*** Opening of Records for processing ***
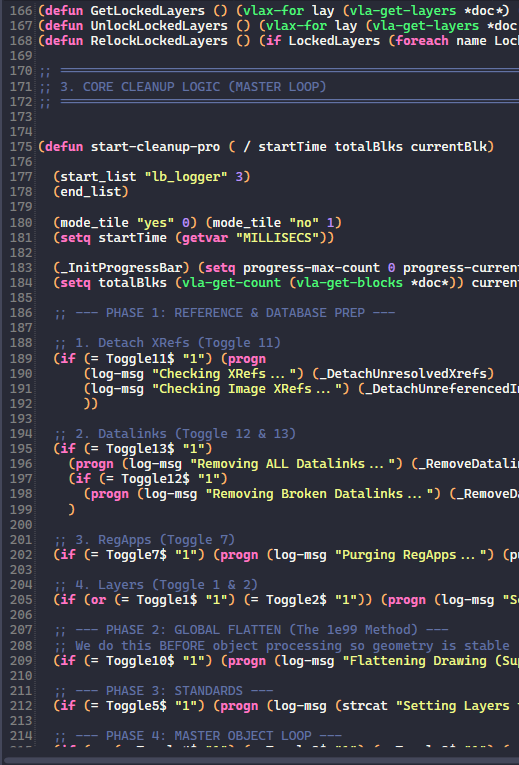Click the PHASE 1 comment line
The height and width of the screenshot is (765, 519).
pyautogui.click(x=224, y=313)
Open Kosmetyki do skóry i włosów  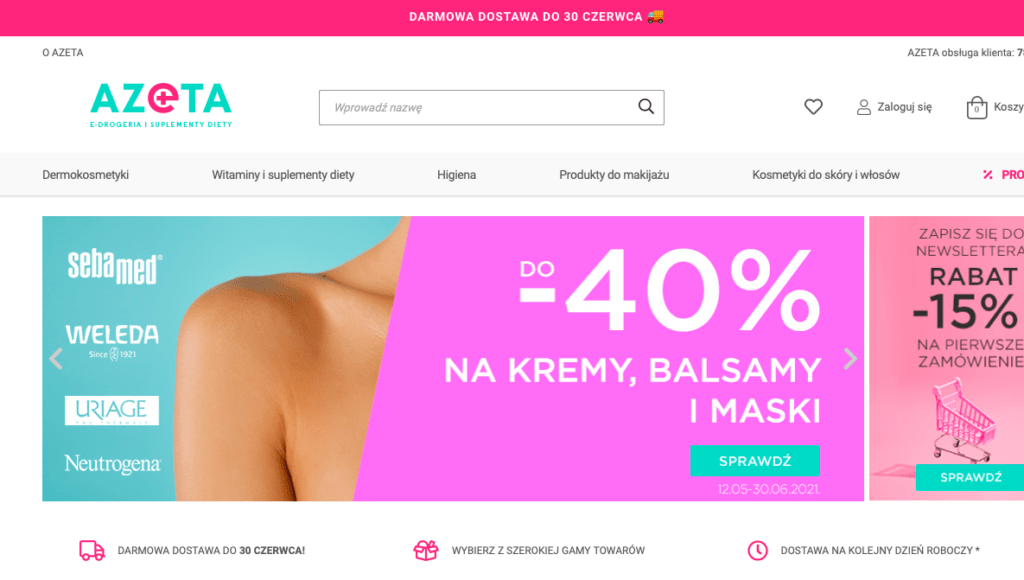[825, 175]
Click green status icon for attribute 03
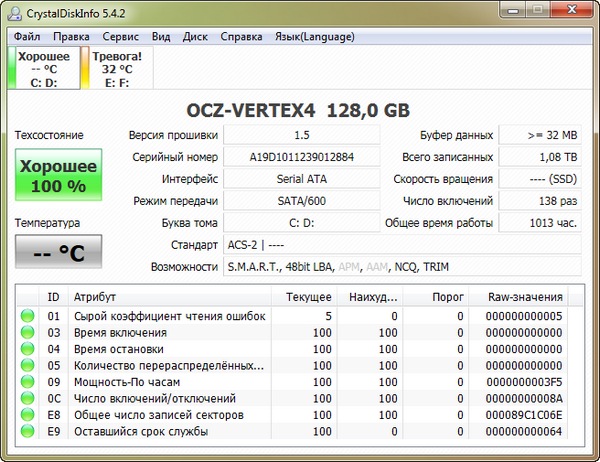This screenshot has height=462, width=600. point(27,333)
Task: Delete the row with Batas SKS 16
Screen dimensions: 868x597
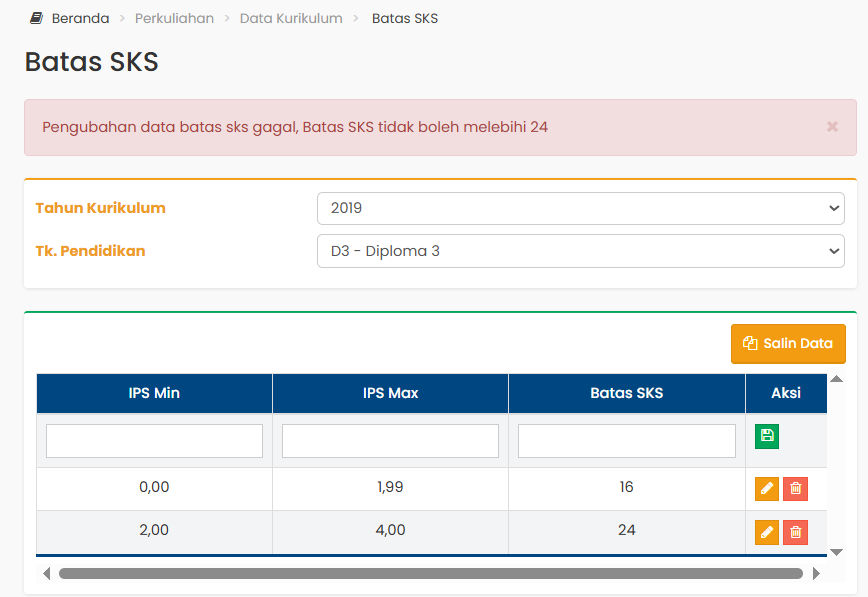Action: pyautogui.click(x=795, y=489)
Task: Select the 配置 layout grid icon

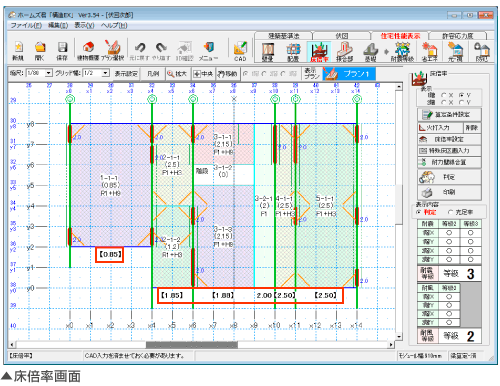Action: pos(293,52)
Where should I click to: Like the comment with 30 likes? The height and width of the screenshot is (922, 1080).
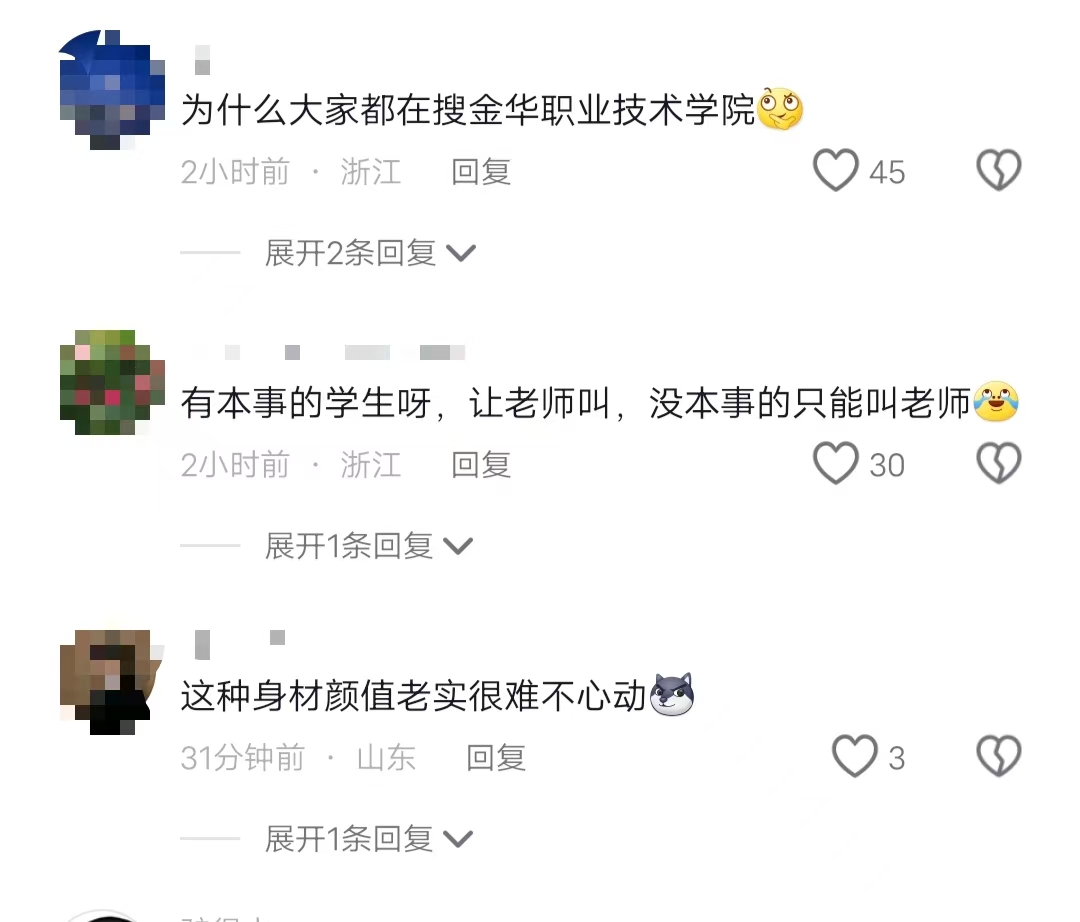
*** Close of Records for processing ***
• Directions: The copy starts at the line holding "Click green status icon for attribute 03" and ends at the last line of the records above. Transcribe those lines exactly, pictures excluded.

• Problem solution:
Click green status icon for attribute 03
This screenshot has height=462, width=600. point(27,333)
Task: Delete the row with Batas SKS 16
Screen dimensions: 868x597
Action: pyautogui.click(x=795, y=489)
Task: Select the 配置 layout grid icon

Action: pos(293,52)
Where should I click to: Like the comment with 30 likes? The height and width of the screenshot is (922, 1080).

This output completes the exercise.